A related, top-of-mind concern for those evaluating the widespread embrace of the idea of a “cooling centre” is that even as the mercury soars, some of those in most urgent need of such places may find them very hard to access.
“A cooling centre is an excellent resource, but a poor 85-year-old with severely arthritic knees or a broken hip is unlikely to be able to descend a seven-story spiral staircase in order to access it,” wrote Richard Keller, medical ethicist at University of Wisconsin Madison, in a 2015 study of the lethal Paris heat wave of 2003.
That concern is front and centre in a recent Washington Post article that identifies inaccessibility, a lack of awareness, and social stigma as factors likely to “trip up efforts to get the most vulnerable into a cool place.”
All of these factors make cooling centres a “temporary fix,” and “fine as long as you can get there,” Larry Kalkstein, chief heat science adviser at the Arsht-Rockefeller Foundation Resilience Center, told the Post.
An inability to make it up or down the stairs isn’t the only thing that can keep a cooling centre out of reach.
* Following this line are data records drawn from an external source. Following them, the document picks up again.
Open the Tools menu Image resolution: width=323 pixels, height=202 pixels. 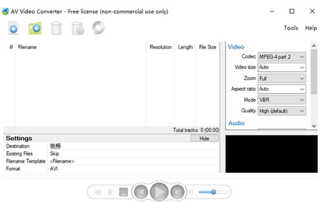[291, 28]
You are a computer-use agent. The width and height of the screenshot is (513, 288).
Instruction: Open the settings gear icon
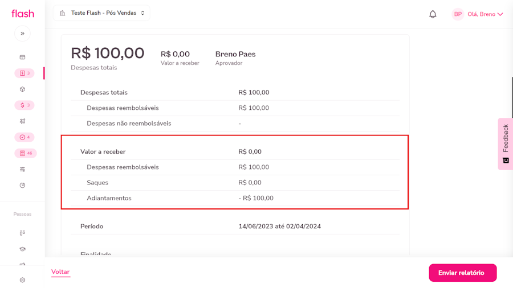click(x=22, y=280)
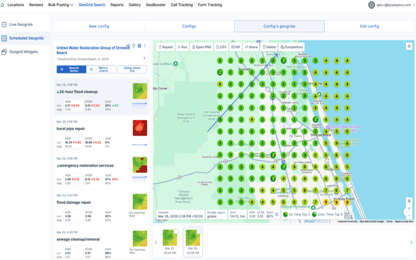
Task: Expand the Bulk Posting dropdown
Action: [61, 5]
In many cases, they are quite literally too far away to make a difference.
Citing a 2021 study of 25 U.S. cooling centres, the Post reports that “only 10.3% of people were within walking distance—about half a mile—of a cooling centre, on average.”
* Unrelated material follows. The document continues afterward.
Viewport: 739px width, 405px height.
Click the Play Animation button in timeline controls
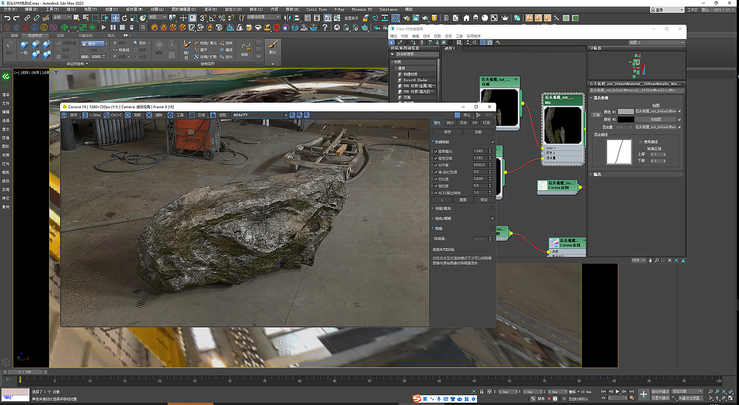pyautogui.click(x=618, y=391)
In reliably scorching cities like San José, California and Phoenix, Arizona, fewer than 5% of residents live within that critical half-mile of relief.
And inaccessibility is not the only obstacle. “Elderly people are often uncomfortable relocating to an unfamiliar setting, even one with good air conditioning,” notes the Post, and they’re also amongst the “least wired” for online communication. They may therefore be oblivious to the digital smoke signals that might typically be used to advertise the need and availability of cooling centres.
Social stigma may also keep some heat-vulnerable people from taking advantage of the service.
“We need to be creative in thinking about how we make them accessible and not perceived as [a space] for certain groups of people,” namely, the poor and the old, Elena Grossman, senior research specialist at the University of Illinois Chicago’s School of Public Health, told the Post.
At least in Arizona’s Maricopa County, the assumption that cooling centres are used mostly by poor people would be correct. One study found that 84% of users were unemployed, and more than a quarter said electricity costs kept them from installing an air conditioner, writes the Post.
But even at their best, most accessible, most well-advertised, and most welcoming, cooling centres cannot be expected to carry the weight of a city’s response to heat, say experts like Grossman. In the absence of more systemic adaptive measures like expanding green spaces and tree canopies, painting roofs white, and changing building codes to require passive cooling, cities and buildings will just get hotter and hotter.
And in the absence of energy conservation and a resilient grid, the air conditioning upon which most cooling centres depend is itself profoundly vulnerable.
In the absence of more systematic measures to cool cities down, cooling centres remain “a stop gap Band-Aid,” the Canadian Climate Institute’s Ryan Ness told to CBC News last week.